I believe that part of the lack of religious conservatism in Libya and my home at the time, was that Libya was still finding its feet after many years of colonialism. The modern world was not something to fear, but something to embrace. That, coupled with my father’s international experiences and his open mind, allowed my childhood experience to be one of freedom to grow as a person first and a Muslim second. At that time, not all young women in Libya wore the hijab. I recall being in private schools that were co-educational and many of my Libyan friends were not covered, and our parents were not concerned about us studying with the opposite gender. Today, however, the separation of males and females in schools in the Arab world has become a “big” deal. Most governments and religious authorities insist upon it in all public schools, and many private schools also follow this policy.
My Libyan grandmother and aunts all wore the hijab – a barakan in Libya – when they went out, or if there were males in their homes who were not family. However, when I was a teenager not all my cousins donned the hijab. Nonetheless, in recent years, I have found that all my female cousins now wear the hijab. I know that this is not necessarily due to the pressure of our family. I am certain in many cases, for Libyan women, it was due to the strictness of Colonel Ghadaffi’s repressive regime, which outlawed many religious organizations and tried to minimize the role of Islam in people’s lives. This is often done by Arab dictators since the power of Islam to foment revolt has proven to be very strong throughout history. I feel that my cousins took the hijab more as a symbol of their own “power” to choose rather than any major encouragement from the family.
However, the influence of family is also very strong and leads some women to veil even though they do not feel personally called to it. I have personally seen this with my husband’s family, where virtually all the women are veiled, and it is family pressure that drives it. I know that I will never veil. I feel that one’s religion resides inside a person and does not require outside dress in order to be practiced. I do not feel that I need to show people what my religious beliefs are by what I wear, but rather by how I act and present myself – and even that can be misinterpreted at times.
The society in which I grew up, unfettering itself after years of colonialism, and my cosmopolitan family, are what influenced my lack of desire or need to consider wearing the hijab. I always felt my father was proud of me no matter what. I did not need to show the world I was a Muslim; he believed it was inherent, as do I. In a country where not many women spent time following pursuits outside the home, I rode horses, swam, and sang at school concerts. My parents’ personal cultural and religious values shaped me, and allowed me to grow as a multifaceted person and not a person narrowly defined by my religion. What I was able to take from both religions was what I wish more people would do today: the need to be a good person, to care about others, and to be tolerant of all differences.

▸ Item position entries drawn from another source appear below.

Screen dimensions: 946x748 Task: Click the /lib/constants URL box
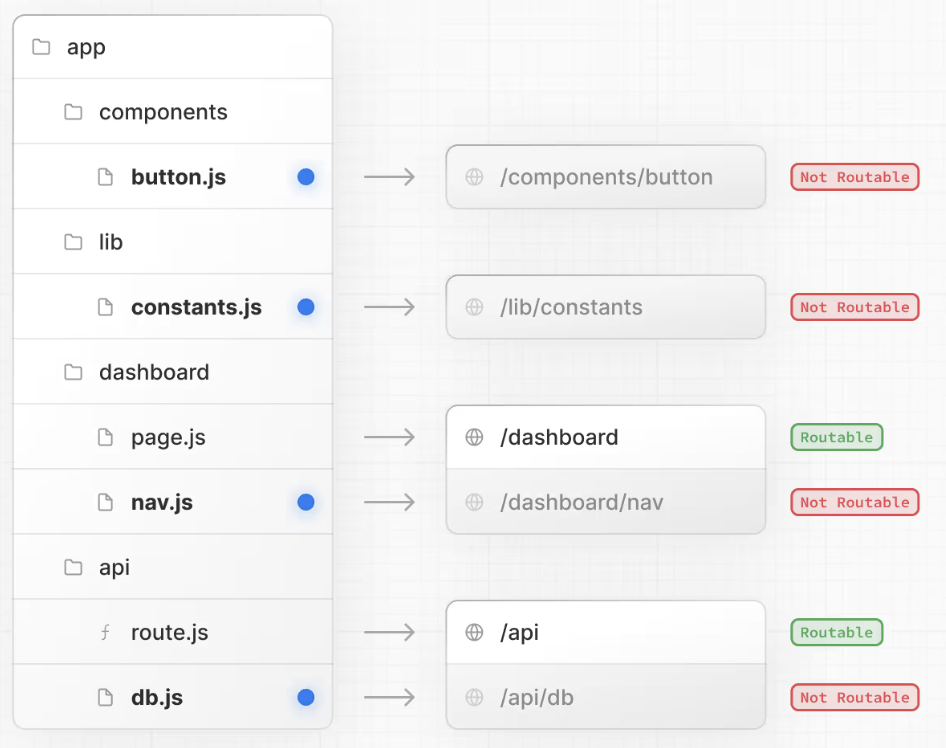605,307
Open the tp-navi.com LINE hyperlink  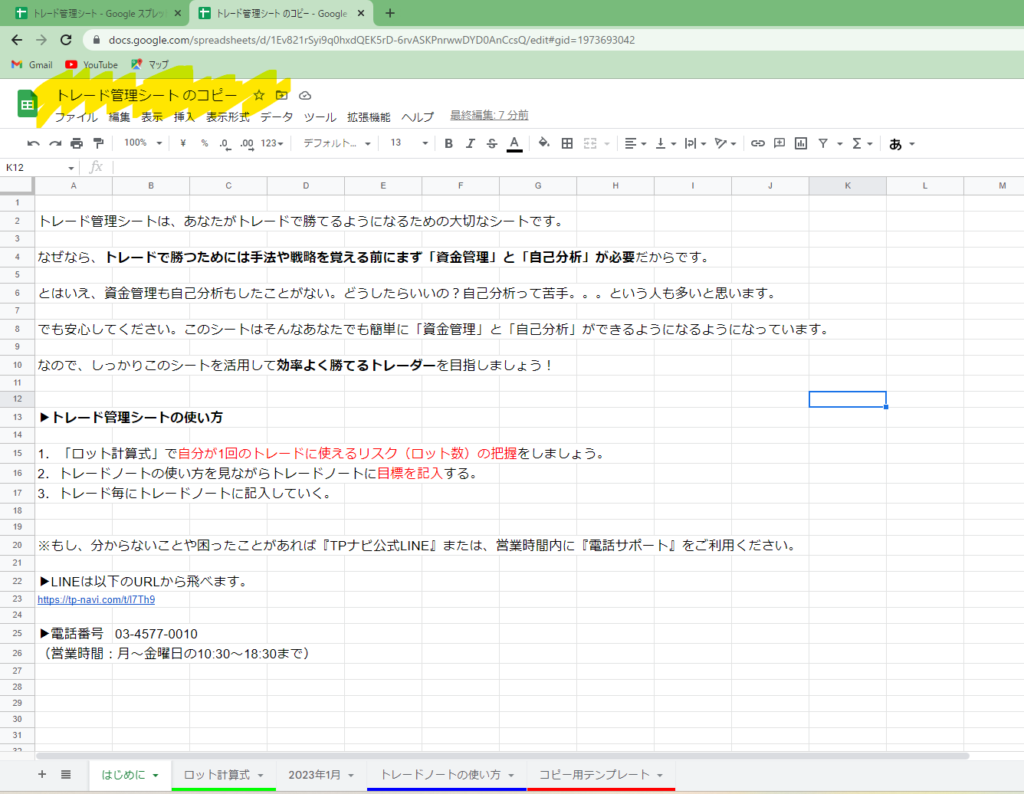96,600
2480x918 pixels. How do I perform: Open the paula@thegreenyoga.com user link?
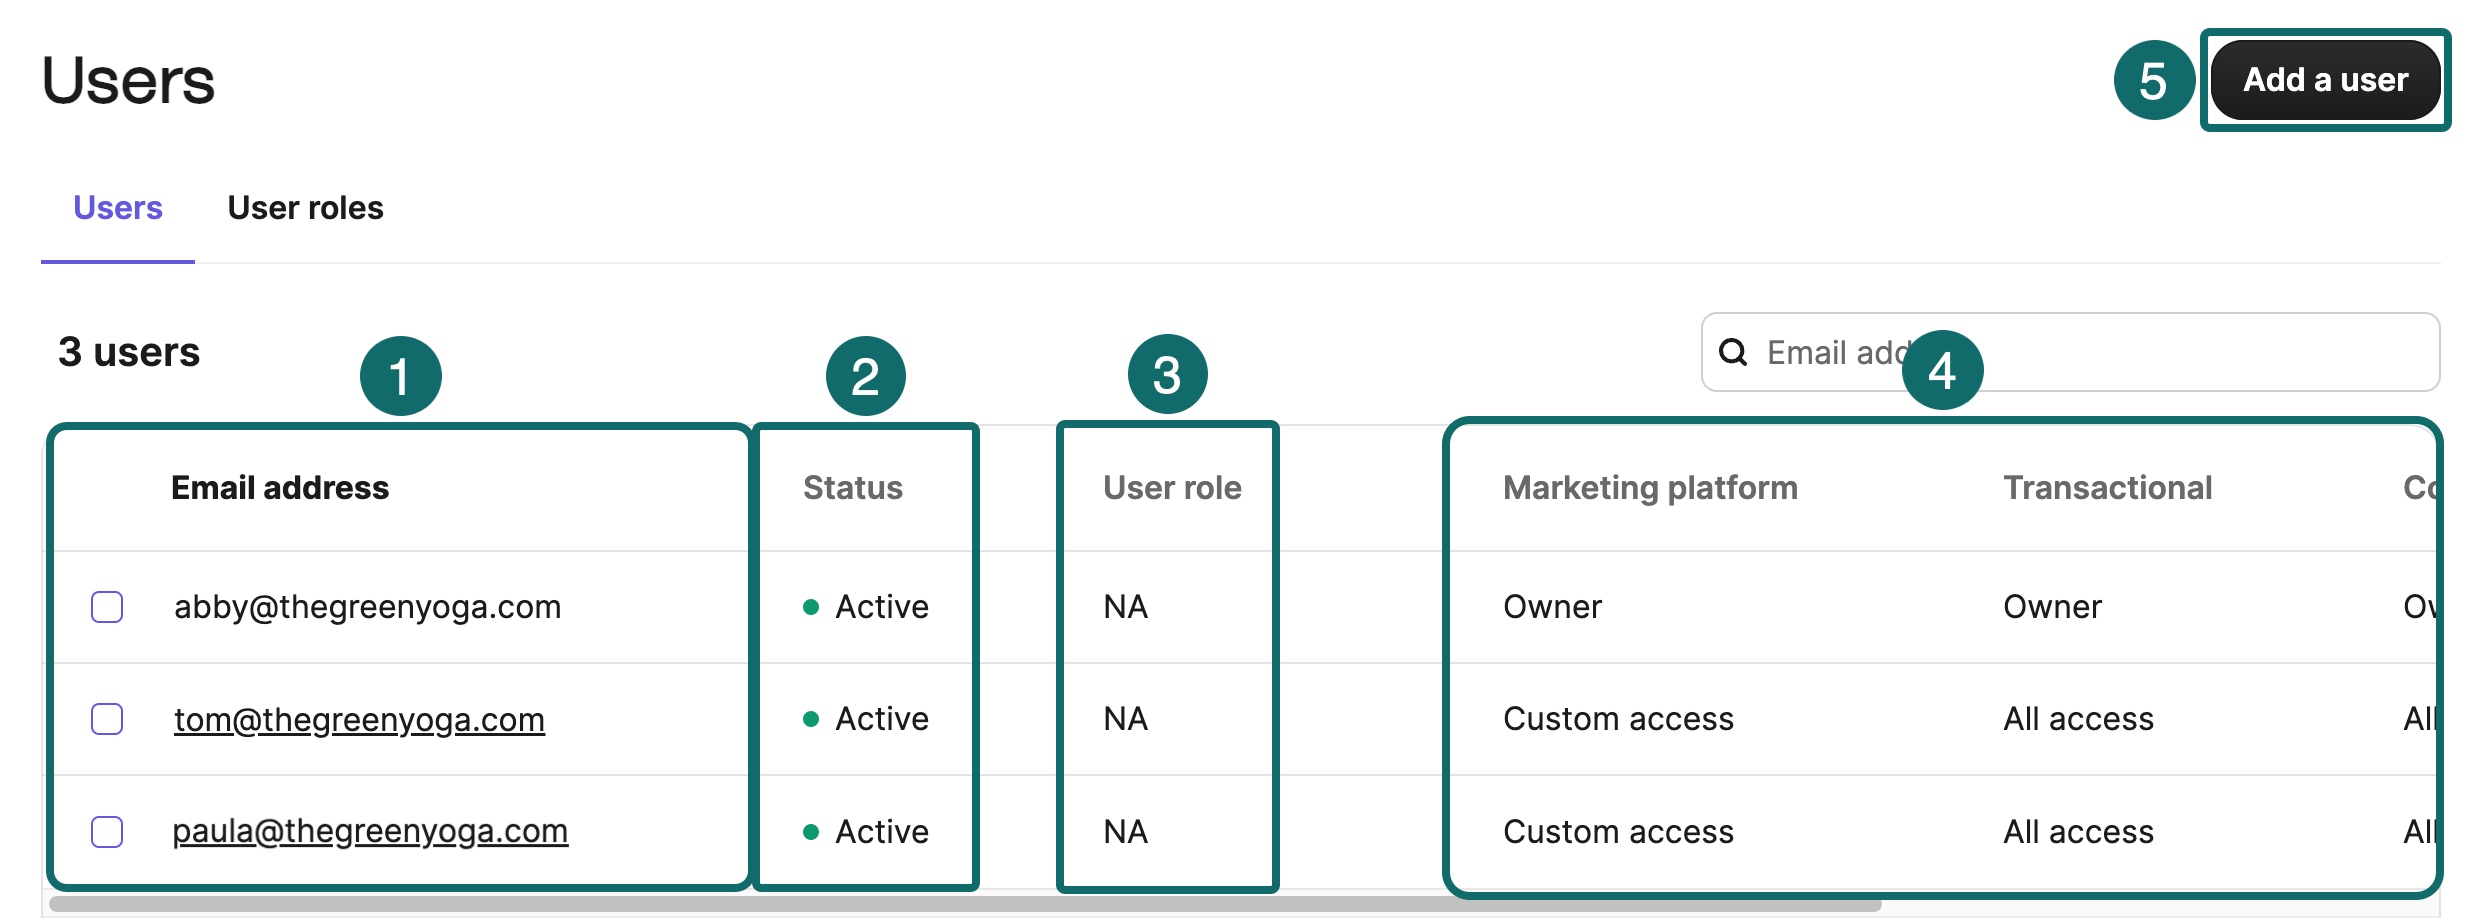(370, 831)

My personal view of the hijab has not changed as I have grown older. In fact, as I have further researched this issue, the more I realize the entire discussion is more about culture, society, and politics than any religious edict. Therefore, when I see a woman wearing the hijab, I know not to assume that she is a certain type of woman based on that outer garb, because the hijab, although a personal choice, is also influenced by her family and the world in which she lives.